How to Increase Your Revenue Per Patient
July 7, 2026 7 min read
PT clinics live and die on reimbursement — but the visits you already deliver can earn more. Take-home consumables and home-program products are the highest-margin revenue in the building.

Physical therapy has a revenue ceiling problem: reimbursement per visit is largely out of your hands, and adding visits means adding therapists, rooms, and hours. The lever that is entirely in your hands is revenue per patient — and the most underused version of it is the home-program products your plans of care already prescribe.
Every time you tell a patient "get a band and do these at home," you are prescribing a product. If they buy it at a big-box store, you get compliance risk and zero revenue. If they leave your clinic with the right band in hand, you get better outcomes, better adherence data, and margin on a sale that took thirty seconds.
The take-home products every PT clinic should retail
- •Resistance bands, dispensed by the cut — buy bulk rolls, cut to prescribed length, charge per band. Pennies of cost, prescribed as part of care, repurchased when they wear out.

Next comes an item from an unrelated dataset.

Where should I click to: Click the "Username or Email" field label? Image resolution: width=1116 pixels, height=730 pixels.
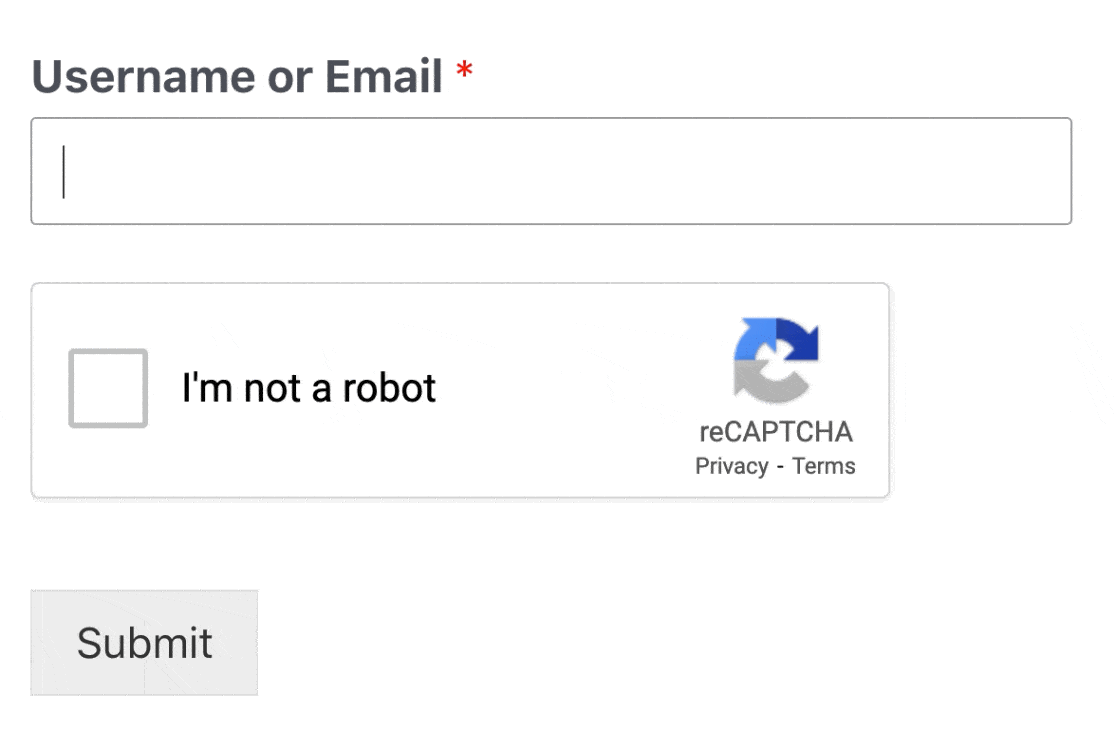tap(237, 77)

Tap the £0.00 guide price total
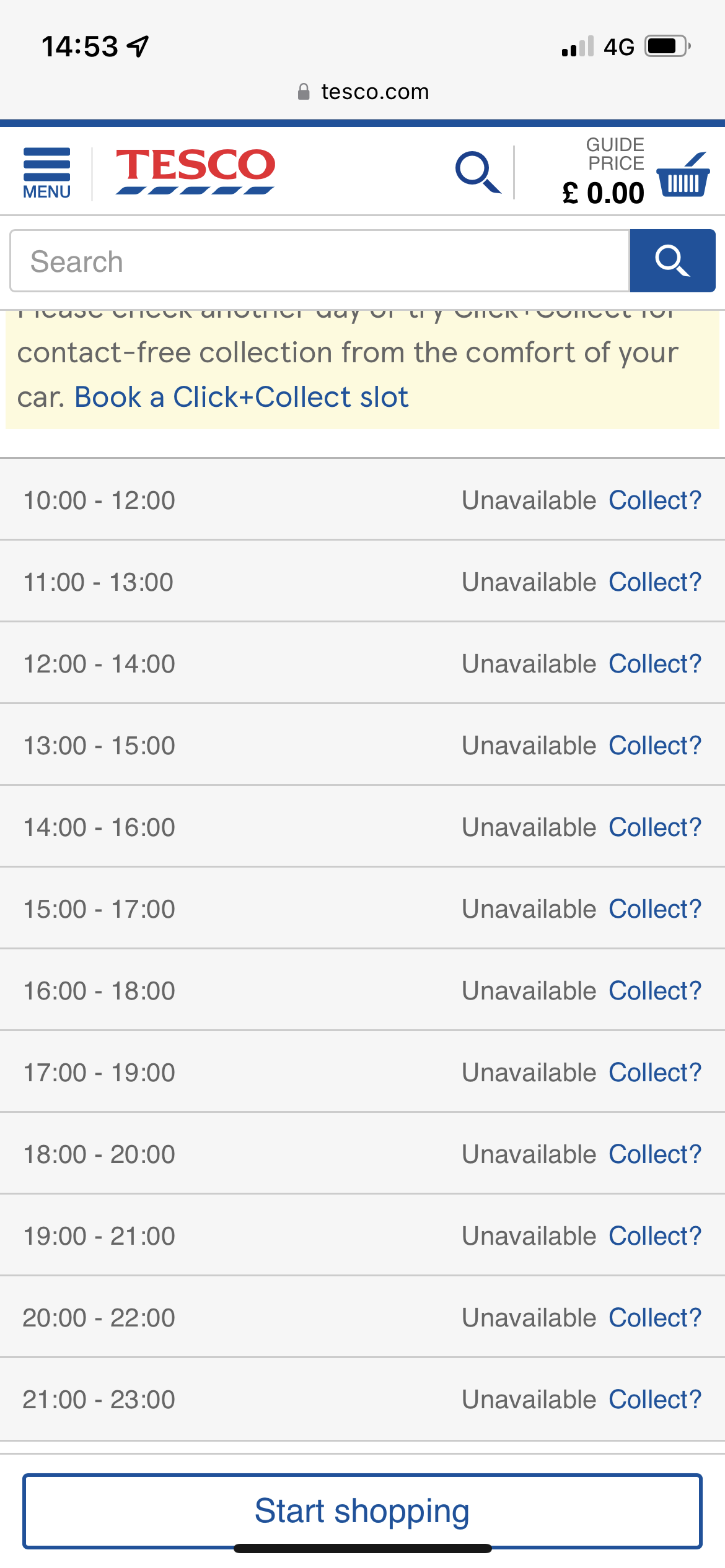point(604,193)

This is the gateway retail item.
- •Exercise putty — hand-therapy patients go through it steadily; stock the full resistance ladder so you can progress patients (and sell the next color).
- •Home TENS units and electrodes — a home unit extends pain management between visits, and every unit placed creates a recurring electrode customer.

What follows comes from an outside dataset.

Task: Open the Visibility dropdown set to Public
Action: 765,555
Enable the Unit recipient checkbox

- •Kinesiology tape — if you tape in the clinic, patients will ask to buy a roll. Say yes.
- •Hot/cold packs, cervical pillows, lumbar supports — the condition-management layer patients otherwise buy (badly) at a drugstore.

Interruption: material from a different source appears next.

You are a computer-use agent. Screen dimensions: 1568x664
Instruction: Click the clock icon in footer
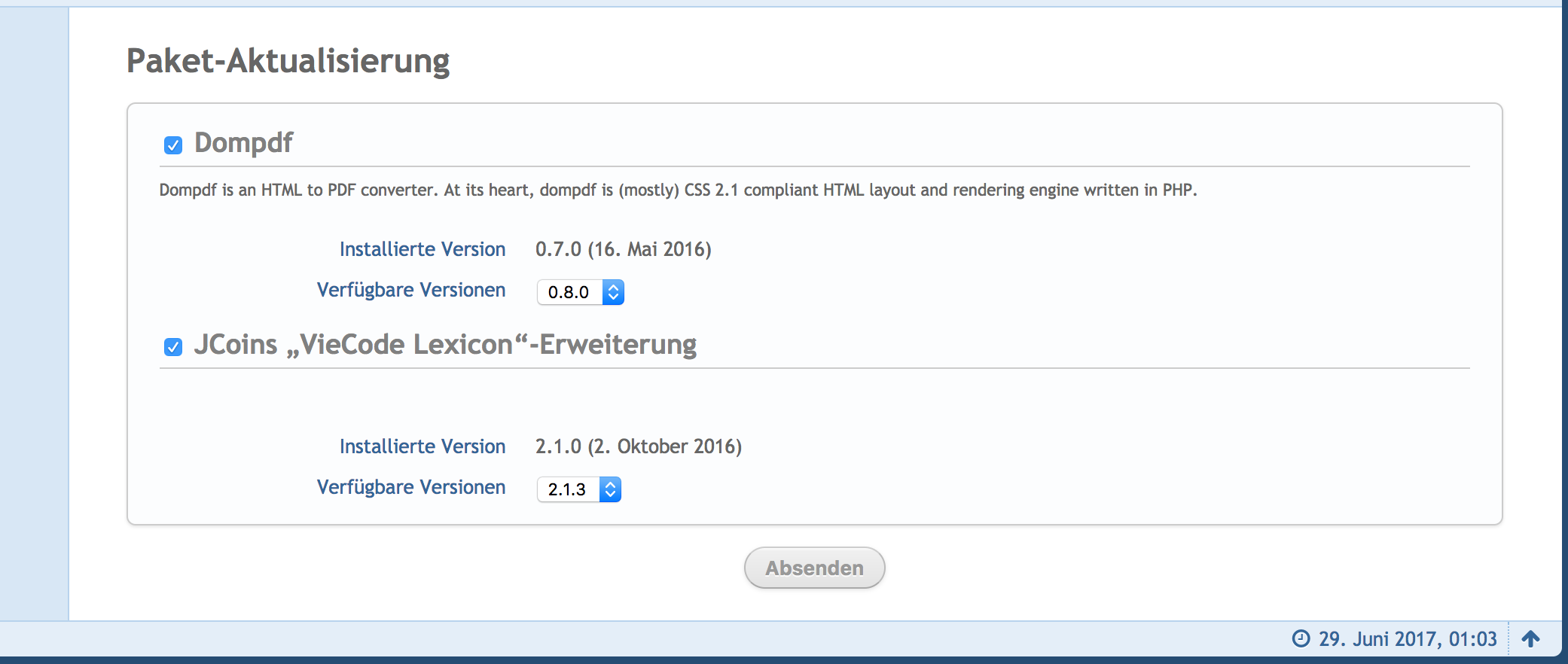1301,639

- •Home traction — a home cervical traction device is a high-ticket, high-outcome item for the right patient, and one of the best-margin products you can dispense.

The math
A clinic running 200 visits a week that sends one patient in five home with a $15 average sale at 40–50% margin adds roughly $600 a week — around $30,000 a year in gross profit — without a single additional visit. Layer in a home traction unit or TENS unit each week and the number doubles. That is a therapist's worth of margin from a supply cabinet.
How to dispense without awkwardness
- •Write it into the HEP. The home exercise program should name the exact product and resistance level. "Red band, 3x15" converts; "get a band" doesn't.
- •Dispense at the plinth, pay at the desk. The therapist hands the product to the patient during the session; the front desk just rings it up.
- •Bundle discharge kits. A "keep your progress" kit at discharge — band, putty or pack, instruction sheet — is a natural close to a plan of care and protects your outcomes.
- •Buy in case quantities. Case pricing is where the margin is, and stockouts kill the habit for staff and patients alike.

Start this week
Pick the five products your HEPs already prescribe most, order cases, and add a product line to your discharge paperwork. Within a quarter, most clinics see retail stabilize at a meaningful share of collections — at margins reimbursement will never match.